Le Plan mort ressuscité
Le gigantisme des chiffres donnait le vertige lors de la présentation du Plan Nord de Jean Charest, au cours d’un spectacle son et lumière, au Centre des congrès de Lévis, en mai 2011.
Tout le Québec avait été mobilisé. Les hauts fonctionnaires étaient sur leur 36; les journalistes ont été séquestrés pour une séance de travail comme le jour du dépôt d’un budget, les dirigeants d’associations patronales et syndicales salivaient; les autochtones calculaient, les yeux mi-clos.
Je retournais pour ma part 40 ans en arrière, quand Robert Bourassa faisait rêver les Québécois avec les mégaprojets hydroélectriques de la baie James.
Ces chantiers sont si surdimensionnés que notre cerveau de citadin a de la difficulté à se les représenter concrètement.
D’ailleurs, de nombreux analystes affichaient leur scepticisme sans retenue. Le gouvernement Charest était en fin de mandat, écrasé sous des allégations de corruption. À celles-ci allaient s’ajouter celles de brader nos ressources naturelles pour enrichir des multinationales et leurs intermédiaires, amis du régime. Les libéraux vendaient du rêve dans une ultime tentative pour sauver leur peau aux élections à venir, disait-on.
PLEIN LA VUE
Quelques jours plus tard, je faisais partie des journalistes affectés à l’annonce par Jean Charest d’un investissement de 2,1 G$ par la minière Arcelormittal, à Mont Wright. Les communicateurs du gouvernement avaient voulu nous faire visualiser le Plan Nord. Ce fut réussi.
Les visiteurs se faisaient photographier aux côtés d’un immense camion de 400 tonnes, aux roues de 4 mètres de diamètre. Nous étions des lilliputiens atterris sur une planète de géants. Tout était disproportionné à la mine.
Les investissements annoncés de 80 G$ sur 25 ans, la création ou le main- tien de 20 000 emplois/année, des projets d’hydro-québec de 47 G$ sur 25 ans et des développements miniers de 33 G$, tout cela prenait un sens.
PLAN NORD 2.0
Le gouvernement Charest a été défait quelques mois plus tard. Celui dirigé par Pauline Marois s’est ouvertement affiché contre le Plan Nord, devenu le Plan mort.
Le prix des minerais a chuté, mais cela n’explique pas tout dans la chute d’intérêt des minières pour le Québec.
L’ex-ministre Martine Ouellet a tenté de faire agenouiller les géants de l’industrie dans une première mouture de la loi sur les mines, totalement déconnectée.

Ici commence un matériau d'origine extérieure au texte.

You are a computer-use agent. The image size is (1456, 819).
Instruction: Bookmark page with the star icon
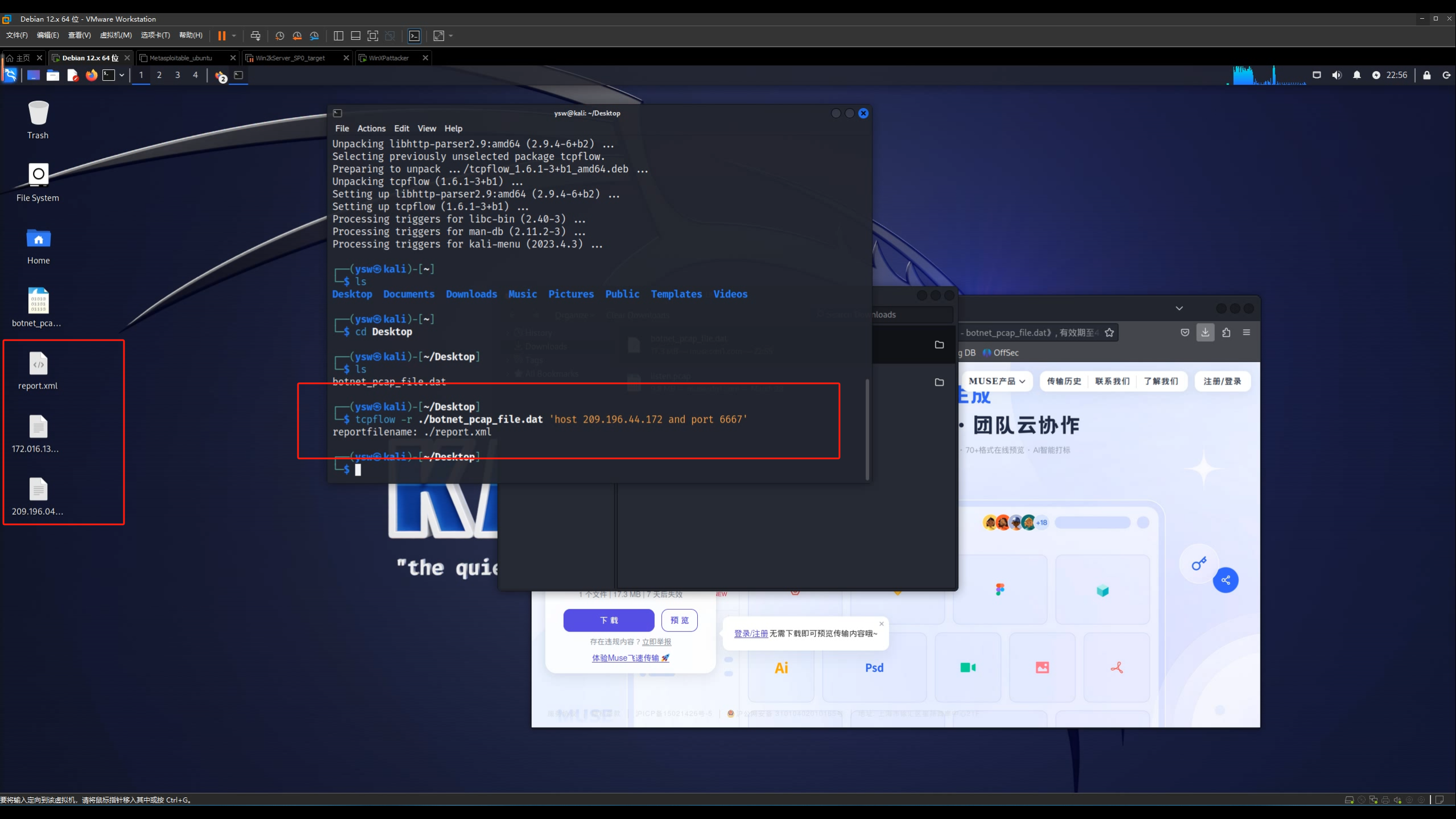tap(1109, 333)
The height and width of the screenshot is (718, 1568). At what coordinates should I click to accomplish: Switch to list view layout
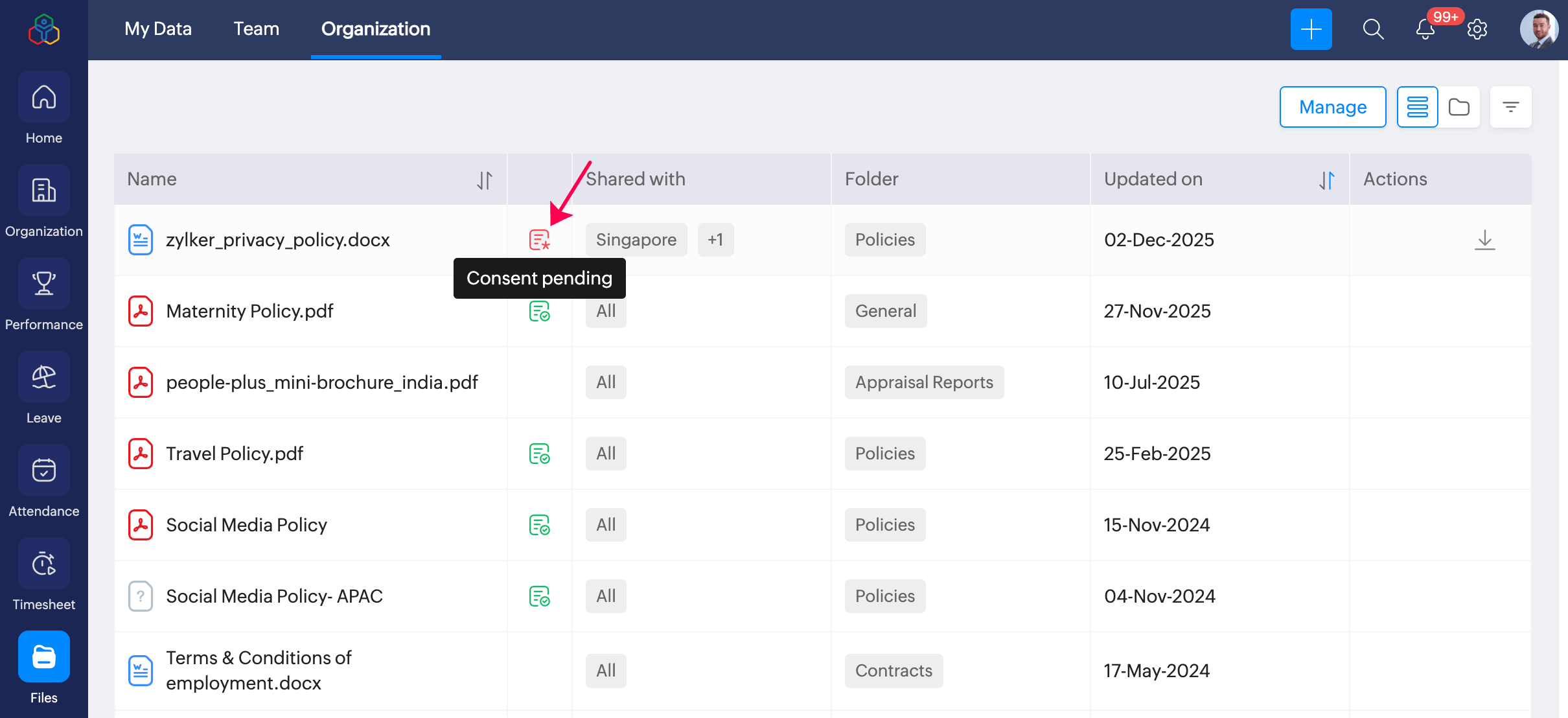1417,107
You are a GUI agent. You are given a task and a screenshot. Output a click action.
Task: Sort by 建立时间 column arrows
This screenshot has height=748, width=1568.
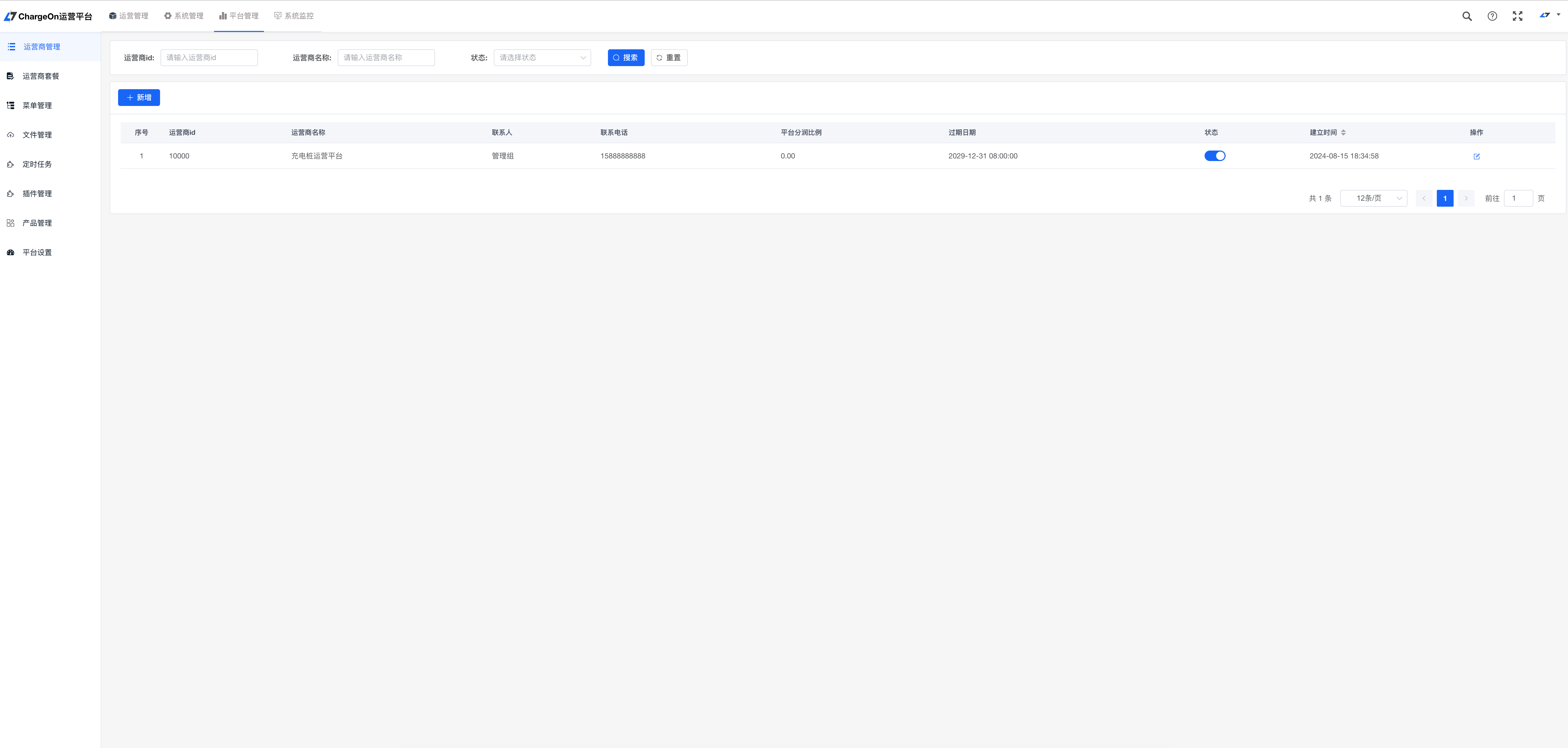pyautogui.click(x=1343, y=133)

Elle se donnait le pouvoir discrétionnaire de refuser ou de mettre fin en tout temps à une demande de bail; elle entendait forcer la transformation au Québec du minerai; imposer aux minières en santé une taxe pour la restauration des sites dits orphelins… Les minières n’étaient pas les bienvenues au Québec. La version Couillard du Plan Nord est plus modeste: il est passé de 80 G$ à 50 G$ d’investissements publics et privés, de 20 000 à 9700 emplois et de 1 G$ en redevances à 100 M$ seulement.
L’annonce en a aussi été faite sans le fla-fla de 2011. Le plus important dans celle-ci est le message qu’elle a envoyé dans les salles feutrées des conseils d’administration de l’industrie minière.
Le Québec est redevenu une terre hospitalière à considérer dans vos projets d’investissements.